:: The problem ::
Reproduce each record exactly, leaving out no line.

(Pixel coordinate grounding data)
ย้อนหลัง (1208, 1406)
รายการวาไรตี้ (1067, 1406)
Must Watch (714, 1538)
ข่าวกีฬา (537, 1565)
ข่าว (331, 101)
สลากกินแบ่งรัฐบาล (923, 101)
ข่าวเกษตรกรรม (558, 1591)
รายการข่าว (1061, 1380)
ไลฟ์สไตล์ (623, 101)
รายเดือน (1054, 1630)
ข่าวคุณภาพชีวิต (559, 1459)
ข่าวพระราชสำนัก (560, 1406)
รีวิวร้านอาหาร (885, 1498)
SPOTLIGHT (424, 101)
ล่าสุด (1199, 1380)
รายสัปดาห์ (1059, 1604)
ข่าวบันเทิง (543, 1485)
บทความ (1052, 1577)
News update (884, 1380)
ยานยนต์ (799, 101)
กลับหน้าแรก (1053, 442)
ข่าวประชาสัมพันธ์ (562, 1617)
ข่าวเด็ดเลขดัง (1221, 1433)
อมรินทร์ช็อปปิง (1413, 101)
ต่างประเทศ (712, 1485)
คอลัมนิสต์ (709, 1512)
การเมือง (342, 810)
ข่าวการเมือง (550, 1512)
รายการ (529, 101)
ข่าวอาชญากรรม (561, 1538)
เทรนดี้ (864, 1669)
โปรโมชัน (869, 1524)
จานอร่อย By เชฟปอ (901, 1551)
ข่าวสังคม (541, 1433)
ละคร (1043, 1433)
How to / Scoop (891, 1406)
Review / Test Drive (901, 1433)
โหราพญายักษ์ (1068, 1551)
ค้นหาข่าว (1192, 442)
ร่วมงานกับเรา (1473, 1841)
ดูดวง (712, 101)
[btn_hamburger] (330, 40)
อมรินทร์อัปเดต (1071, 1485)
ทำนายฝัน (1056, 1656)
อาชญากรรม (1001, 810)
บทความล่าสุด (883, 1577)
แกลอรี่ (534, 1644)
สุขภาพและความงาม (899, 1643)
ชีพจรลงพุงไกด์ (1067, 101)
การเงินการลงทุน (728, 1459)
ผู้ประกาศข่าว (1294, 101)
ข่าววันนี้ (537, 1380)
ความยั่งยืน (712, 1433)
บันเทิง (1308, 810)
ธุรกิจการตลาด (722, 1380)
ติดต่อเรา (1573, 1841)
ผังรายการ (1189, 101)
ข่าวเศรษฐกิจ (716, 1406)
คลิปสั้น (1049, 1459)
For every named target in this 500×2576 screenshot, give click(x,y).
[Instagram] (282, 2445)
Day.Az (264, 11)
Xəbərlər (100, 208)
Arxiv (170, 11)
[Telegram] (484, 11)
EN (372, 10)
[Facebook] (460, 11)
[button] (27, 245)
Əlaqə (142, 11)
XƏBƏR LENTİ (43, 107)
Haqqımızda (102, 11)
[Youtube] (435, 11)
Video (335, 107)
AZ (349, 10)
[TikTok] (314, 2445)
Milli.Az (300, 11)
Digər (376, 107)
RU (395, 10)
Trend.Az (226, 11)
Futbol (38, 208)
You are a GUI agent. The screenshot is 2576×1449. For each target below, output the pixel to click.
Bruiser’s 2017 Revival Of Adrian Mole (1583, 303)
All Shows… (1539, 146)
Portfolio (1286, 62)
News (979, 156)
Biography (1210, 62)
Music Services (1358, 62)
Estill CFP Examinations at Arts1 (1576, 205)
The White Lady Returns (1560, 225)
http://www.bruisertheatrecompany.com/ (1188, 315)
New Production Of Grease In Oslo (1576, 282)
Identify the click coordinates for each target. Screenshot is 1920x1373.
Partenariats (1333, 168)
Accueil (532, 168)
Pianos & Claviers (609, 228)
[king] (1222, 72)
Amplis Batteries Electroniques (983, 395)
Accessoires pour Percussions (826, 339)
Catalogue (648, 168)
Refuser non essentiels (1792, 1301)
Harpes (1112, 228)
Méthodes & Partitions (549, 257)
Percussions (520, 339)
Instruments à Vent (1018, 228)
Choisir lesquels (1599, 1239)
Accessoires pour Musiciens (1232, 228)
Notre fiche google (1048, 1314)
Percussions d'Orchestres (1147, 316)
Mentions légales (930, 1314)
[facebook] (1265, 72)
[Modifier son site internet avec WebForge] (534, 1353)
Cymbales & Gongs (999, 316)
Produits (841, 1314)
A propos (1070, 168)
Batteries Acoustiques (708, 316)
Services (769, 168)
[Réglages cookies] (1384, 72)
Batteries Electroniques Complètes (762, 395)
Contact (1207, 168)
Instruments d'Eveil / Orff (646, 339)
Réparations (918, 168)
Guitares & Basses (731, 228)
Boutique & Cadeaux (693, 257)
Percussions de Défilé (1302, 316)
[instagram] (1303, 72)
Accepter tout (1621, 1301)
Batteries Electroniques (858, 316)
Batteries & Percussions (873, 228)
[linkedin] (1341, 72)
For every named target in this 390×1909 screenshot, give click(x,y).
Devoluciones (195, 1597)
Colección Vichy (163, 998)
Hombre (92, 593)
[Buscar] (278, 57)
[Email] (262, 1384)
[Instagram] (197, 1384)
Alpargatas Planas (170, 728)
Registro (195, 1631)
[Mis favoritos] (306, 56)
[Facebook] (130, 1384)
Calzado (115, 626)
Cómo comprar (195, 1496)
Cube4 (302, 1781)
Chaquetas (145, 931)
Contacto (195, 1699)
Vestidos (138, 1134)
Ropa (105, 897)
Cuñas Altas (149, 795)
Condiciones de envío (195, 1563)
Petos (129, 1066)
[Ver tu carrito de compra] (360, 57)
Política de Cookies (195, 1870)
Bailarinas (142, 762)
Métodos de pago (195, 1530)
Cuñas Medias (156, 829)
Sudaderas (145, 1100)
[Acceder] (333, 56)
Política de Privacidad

:: Task solution ::
ย้อนหลัง (1208, 1406)
รายการวาไรตี้ (1067, 1406)
Must Watch (714, 1538)
ข่าวกีฬา (537, 1565)
ข่าว (331, 101)
สลากกินแบ่งรัฐบาล (923, 101)
ข่าวเกษตรกรรม (558, 1591)
รายการข่าว (1061, 1380)
ไลฟ์สไตล์ (623, 101)
รายเดือน (1054, 1630)
ข่าวคุณภาพชีวิต (559, 1459)
ข่าวพระราชสำนัก (560, 1406)
รีวิวร้านอาหาร (885, 1498)
SPOTLIGHT (424, 101)
ล่าสุด (1199, 1380)
รายสัปดาห์ (1059, 1604)
ข่าวบันเทิง (543, 1485)
บทความ (1052, 1577)
News update (884, 1380)
ยานยนต์ (799, 101)
กลับหน้าแรก (1053, 442)
ข่าวประชาสัมพันธ์ (562, 1617)
ข่าวเด็ดเลขดัง (1221, 1433)
อมรินทร์ช็อปปิง (1413, 101)
ต่างประเทศ (712, 1485)
คอลัมนิสต์ (709, 1512)
การเมือง (342, 810)
ข่าวการเมือง (550, 1512)
รายการ (529, 101)
ข่าวอาชญากรรม (561, 1538)
เทรนดี้ (864, 1669)
โปรโมชัน (869, 1524)
จานอร่อย By เชฟปอ (901, 1551)
ข่าวสังคม (541, 1433)
ละคร (1043, 1433)
How to / Scoop (891, 1406)
Review / Test Drive (901, 1433)
โหราพญายักษ์ (1068, 1551)
ค้นหาข่าว (1192, 442)
ร่วมงานกับเรา (1473, 1841)
ดูดวง (712, 101)
[btn_hamburger] (330, 40)
อมรินทร์อัปเดต (1071, 1485)
ทำนายฝัน (1056, 1656)
อาชญากรรม (1001, 810)
บทความล่าสุด (883, 1577)
แกลอรี่ (534, 1644)
สุขภาพและความงาม (899, 1643)
ชีพจรลงพุงไกด์ (1067, 101)
การเงินการลงทุน (728, 1459)
ผู้ประกาศข่าว (1294, 101)
ข่าววันนี้ (537, 1380)
ความยั่งยืน (712, 1433)
บันเทิง (1308, 810)
ธุรกิจการตลาด (722, 1380)
ติดต่อเรา (1573, 1841)
ผังรายการ (1189, 101)
ข่าวเศรษฐกิจ (716, 1406)
คลิปสั้น (1049, 1459)
For every named target in this 500×2576 screenshot, give click(x,y).
[Instagram] (282, 2445)
Day.Az (264, 11)
Xəbərlər (100, 208)
Arxiv (170, 11)
[Telegram] (484, 11)
EN (372, 10)
[Facebook] (460, 11)
[button] (27, 245)
Əlaqə (142, 11)
XƏBƏR LENTİ (43, 107)
Haqqımızda (102, 11)
[Youtube] (435, 11)
Video (335, 107)
AZ (349, 10)
[TikTok] (314, 2445)
Milli.Az (300, 11)
Digər (376, 107)
RU (395, 10)
Trend.Az (226, 11)
Futbol (38, 208)
You are a GUI agent. The screenshot is 2576×1449. For each target below, output the pixel to click.
Bruiser’s 2017 Revival Of Adrian Mole (1583, 303)
All Shows… (1539, 146)
Portfolio (1286, 62)
News (979, 156)
Biography (1210, 62)
Music Services (1358, 62)
Estill CFP Examinations at Arts1 (1576, 205)
The White Lady Returns (1560, 225)
http://www.bruisertheatrecompany.com/ (1188, 315)
New Production Of Grease In Oslo (1576, 282)
Identify the click coordinates for each target. Screenshot is 1920x1373.
Partenariats (1333, 168)
Accueil (532, 168)
Pianos & Claviers (609, 228)
[king] (1222, 72)
Amplis Batteries Electroniques (983, 395)
Accessoires pour Percussions (826, 339)
Catalogue (648, 168)
Refuser non essentiels (1792, 1301)
Harpes (1112, 228)
Méthodes & Partitions (549, 257)
Percussions (520, 339)
Instruments à Vent (1018, 228)
Choisir lesquels (1599, 1239)
Accessoires pour Musiciens (1232, 228)
Notre fiche google (1048, 1314)
Percussions d'Orchestres (1147, 316)
Mentions légales (930, 1314)
[facebook] (1265, 72)
[Modifier son site internet avec WebForge] (534, 1353)
Cymbales & Gongs (999, 316)
Produits (841, 1314)
A propos (1070, 168)
Batteries Acoustiques (708, 316)
Services (769, 168)
[Réglages cookies] (1384, 72)
Batteries Electroniques Complètes (762, 395)
Contact (1207, 168)
Instruments d'Eveil / Orff (646, 339)
Réparations (918, 168)
Guitares & Basses (731, 228)
Boutique & Cadeaux (693, 257)
Percussions de Défilé (1302, 316)
[instagram] (1303, 72)
Accepter tout (1621, 1301)
Batteries Electroniques (858, 316)
Batteries & Percussions (873, 228)
[linkedin] (1341, 72)
For every named target in this 390×1909 screenshot, give click(x,y).
Devoluciones (195, 1597)
Colección Vichy (163, 998)
Hombre (92, 593)
[Buscar] (278, 57)
[Email] (262, 1384)
[Instagram] (197, 1384)
Alpargatas Planas (170, 728)
Registro (195, 1631)
[Mis favoritos] (306, 56)
[Facebook] (130, 1384)
Calzado (115, 626)
Cómo comprar (195, 1496)
Cube4 (302, 1781)
Chaquetas (145, 931)
Contacto (195, 1699)
Vestidos (138, 1134)
Ropa (105, 897)
Cuñas Altas (149, 795)
Condiciones de envío (195, 1563)
Petos (129, 1066)
[Ver tu carrito de compra] (360, 57)
Política de Cookies (195, 1870)
Bailarinas (142, 762)
Métodos de pago (195, 1530)
Cuñas Medias (156, 829)
Sudaderas (145, 1100)
[Acceder] (333, 56)
Política de Privacidad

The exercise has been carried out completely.